* [Data extracted from a collection]:
+ + +
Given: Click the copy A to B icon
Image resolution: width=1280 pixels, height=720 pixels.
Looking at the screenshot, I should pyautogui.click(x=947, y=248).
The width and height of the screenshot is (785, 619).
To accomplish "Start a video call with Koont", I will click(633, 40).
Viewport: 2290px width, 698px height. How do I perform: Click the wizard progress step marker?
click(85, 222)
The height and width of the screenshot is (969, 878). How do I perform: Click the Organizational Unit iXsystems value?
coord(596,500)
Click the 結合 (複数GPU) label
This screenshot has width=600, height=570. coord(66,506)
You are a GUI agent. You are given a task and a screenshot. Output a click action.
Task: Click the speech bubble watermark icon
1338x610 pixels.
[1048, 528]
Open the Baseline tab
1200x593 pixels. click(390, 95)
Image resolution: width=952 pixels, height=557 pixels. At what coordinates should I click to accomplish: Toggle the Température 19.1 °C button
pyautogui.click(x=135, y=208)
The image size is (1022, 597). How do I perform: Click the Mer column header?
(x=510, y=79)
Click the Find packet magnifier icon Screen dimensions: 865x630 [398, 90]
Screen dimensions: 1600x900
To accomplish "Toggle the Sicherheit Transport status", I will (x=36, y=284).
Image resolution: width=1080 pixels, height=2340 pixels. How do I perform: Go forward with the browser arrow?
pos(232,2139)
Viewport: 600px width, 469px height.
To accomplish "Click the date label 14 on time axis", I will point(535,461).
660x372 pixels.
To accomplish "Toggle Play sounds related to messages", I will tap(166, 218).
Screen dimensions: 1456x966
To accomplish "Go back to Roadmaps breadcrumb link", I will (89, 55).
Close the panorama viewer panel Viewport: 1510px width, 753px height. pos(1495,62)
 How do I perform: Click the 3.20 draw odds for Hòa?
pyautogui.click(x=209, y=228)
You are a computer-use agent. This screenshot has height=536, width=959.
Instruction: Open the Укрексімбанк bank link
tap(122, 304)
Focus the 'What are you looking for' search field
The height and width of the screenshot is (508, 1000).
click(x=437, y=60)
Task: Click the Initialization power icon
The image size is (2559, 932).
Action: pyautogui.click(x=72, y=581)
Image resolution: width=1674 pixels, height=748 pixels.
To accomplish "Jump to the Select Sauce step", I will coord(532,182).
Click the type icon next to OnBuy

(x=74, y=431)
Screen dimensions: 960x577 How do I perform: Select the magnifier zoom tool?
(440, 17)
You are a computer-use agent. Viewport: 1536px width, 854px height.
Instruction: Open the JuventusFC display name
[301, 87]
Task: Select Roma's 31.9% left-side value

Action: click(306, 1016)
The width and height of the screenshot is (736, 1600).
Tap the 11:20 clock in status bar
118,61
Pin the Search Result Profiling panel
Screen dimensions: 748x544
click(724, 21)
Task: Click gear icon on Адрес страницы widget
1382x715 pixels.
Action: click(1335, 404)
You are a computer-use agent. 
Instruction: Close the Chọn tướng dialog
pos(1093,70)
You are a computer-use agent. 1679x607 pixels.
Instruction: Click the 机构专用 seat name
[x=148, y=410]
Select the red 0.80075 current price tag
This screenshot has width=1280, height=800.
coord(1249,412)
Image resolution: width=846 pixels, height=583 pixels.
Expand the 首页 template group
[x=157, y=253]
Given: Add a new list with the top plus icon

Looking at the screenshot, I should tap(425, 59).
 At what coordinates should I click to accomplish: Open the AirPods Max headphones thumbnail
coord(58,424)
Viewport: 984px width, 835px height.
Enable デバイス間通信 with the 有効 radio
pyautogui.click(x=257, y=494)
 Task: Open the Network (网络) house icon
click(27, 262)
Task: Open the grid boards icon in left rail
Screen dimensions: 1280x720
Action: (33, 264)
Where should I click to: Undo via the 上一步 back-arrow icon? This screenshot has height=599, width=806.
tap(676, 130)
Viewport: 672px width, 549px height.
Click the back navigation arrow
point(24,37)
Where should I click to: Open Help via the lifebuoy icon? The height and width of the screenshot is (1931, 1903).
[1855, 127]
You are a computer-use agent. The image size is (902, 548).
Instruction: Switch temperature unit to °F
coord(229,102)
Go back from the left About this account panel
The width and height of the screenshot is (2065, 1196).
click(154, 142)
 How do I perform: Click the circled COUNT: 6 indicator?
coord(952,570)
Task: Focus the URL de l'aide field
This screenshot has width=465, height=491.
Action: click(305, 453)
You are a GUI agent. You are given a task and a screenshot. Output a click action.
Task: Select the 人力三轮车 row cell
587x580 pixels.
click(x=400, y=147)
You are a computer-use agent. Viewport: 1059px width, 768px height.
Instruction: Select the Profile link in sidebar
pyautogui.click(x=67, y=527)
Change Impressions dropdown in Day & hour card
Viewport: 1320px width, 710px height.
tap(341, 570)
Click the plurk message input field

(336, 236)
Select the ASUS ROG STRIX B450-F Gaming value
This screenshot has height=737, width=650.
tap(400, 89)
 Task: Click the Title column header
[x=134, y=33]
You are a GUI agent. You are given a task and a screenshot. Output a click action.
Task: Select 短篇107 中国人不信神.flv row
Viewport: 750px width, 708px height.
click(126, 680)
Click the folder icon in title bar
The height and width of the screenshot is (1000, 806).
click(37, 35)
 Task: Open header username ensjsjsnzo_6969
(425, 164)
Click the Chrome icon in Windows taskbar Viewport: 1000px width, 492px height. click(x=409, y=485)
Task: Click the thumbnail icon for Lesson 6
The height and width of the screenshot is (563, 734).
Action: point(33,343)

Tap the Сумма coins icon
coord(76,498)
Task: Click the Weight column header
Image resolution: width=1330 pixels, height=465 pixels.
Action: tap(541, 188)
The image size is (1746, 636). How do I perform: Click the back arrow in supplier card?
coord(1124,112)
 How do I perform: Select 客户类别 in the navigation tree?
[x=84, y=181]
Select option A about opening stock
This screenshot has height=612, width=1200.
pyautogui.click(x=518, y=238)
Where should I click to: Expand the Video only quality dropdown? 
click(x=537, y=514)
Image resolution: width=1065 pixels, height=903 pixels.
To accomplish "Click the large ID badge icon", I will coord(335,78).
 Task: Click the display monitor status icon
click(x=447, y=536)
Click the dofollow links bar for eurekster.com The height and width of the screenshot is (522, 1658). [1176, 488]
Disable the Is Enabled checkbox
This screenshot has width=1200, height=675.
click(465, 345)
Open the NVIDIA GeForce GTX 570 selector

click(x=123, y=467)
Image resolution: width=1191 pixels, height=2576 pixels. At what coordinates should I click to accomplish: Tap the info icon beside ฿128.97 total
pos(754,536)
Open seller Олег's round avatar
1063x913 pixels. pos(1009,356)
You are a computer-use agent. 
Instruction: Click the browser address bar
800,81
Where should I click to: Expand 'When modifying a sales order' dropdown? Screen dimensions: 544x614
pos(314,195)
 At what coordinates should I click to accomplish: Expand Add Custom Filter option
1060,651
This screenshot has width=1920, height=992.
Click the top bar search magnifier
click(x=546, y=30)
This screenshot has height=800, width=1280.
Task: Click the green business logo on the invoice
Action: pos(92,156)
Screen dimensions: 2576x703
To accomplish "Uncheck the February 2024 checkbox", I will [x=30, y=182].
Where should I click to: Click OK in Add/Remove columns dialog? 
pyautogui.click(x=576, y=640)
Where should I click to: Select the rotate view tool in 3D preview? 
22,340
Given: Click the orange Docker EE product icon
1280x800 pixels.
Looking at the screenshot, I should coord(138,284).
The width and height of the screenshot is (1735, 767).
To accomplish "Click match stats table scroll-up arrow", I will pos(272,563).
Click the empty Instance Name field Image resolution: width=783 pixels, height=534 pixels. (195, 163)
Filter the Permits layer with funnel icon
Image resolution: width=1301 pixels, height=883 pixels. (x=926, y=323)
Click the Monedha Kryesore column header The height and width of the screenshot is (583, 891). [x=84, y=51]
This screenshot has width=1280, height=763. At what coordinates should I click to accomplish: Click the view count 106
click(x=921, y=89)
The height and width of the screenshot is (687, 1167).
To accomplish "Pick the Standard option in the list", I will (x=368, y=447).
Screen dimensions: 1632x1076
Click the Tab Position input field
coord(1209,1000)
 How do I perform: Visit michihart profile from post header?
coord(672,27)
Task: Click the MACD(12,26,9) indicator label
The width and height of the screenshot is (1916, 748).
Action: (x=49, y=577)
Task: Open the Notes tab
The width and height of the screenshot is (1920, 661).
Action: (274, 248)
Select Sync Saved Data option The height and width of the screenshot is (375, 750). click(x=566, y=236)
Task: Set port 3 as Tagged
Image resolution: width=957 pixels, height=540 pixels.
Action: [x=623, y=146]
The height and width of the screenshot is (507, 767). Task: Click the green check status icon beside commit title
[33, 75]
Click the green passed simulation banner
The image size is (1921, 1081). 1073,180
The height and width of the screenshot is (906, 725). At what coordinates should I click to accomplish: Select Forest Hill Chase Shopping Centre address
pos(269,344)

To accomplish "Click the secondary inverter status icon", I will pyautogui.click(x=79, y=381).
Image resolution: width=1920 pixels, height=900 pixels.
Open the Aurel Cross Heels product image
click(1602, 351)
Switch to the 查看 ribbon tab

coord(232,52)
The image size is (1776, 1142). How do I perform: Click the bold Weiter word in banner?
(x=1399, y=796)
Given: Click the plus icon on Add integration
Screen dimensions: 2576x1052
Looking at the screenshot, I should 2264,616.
+ + +
* [PROBLEM TO SOLVE]: Check the records above and copy each line that has the string "will".

* [COMPLETED TASK]:
To accomplish "Start a video call with Koont", I will click(633, 40).
To accomplish "Toggle the Sicherheit Transport status", I will (x=36, y=284).
To accomplish "Click the date label 14 on time axis", I will point(535,461).
To accomplish "Toggle Play sounds related to messages", I will tap(166, 218).
To accomplish "Go back to Roadmaps breadcrumb link", I will (89, 55).
To accomplish "Jump to the Select Sauce step", I will coord(532,182).
To accomplish "Click the large ID badge icon", I will coord(335,78).
To accomplish "Uncheck the February 2024 checkbox", I will [x=30, y=182].
To accomplish "Click match stats table scroll-up arrow", I will pos(272,563).
To accomplish "Pick the Standard option in the list", I will (x=368, y=447).
To accomplish "Click the secondary inverter status icon", I will pyautogui.click(x=79, y=381).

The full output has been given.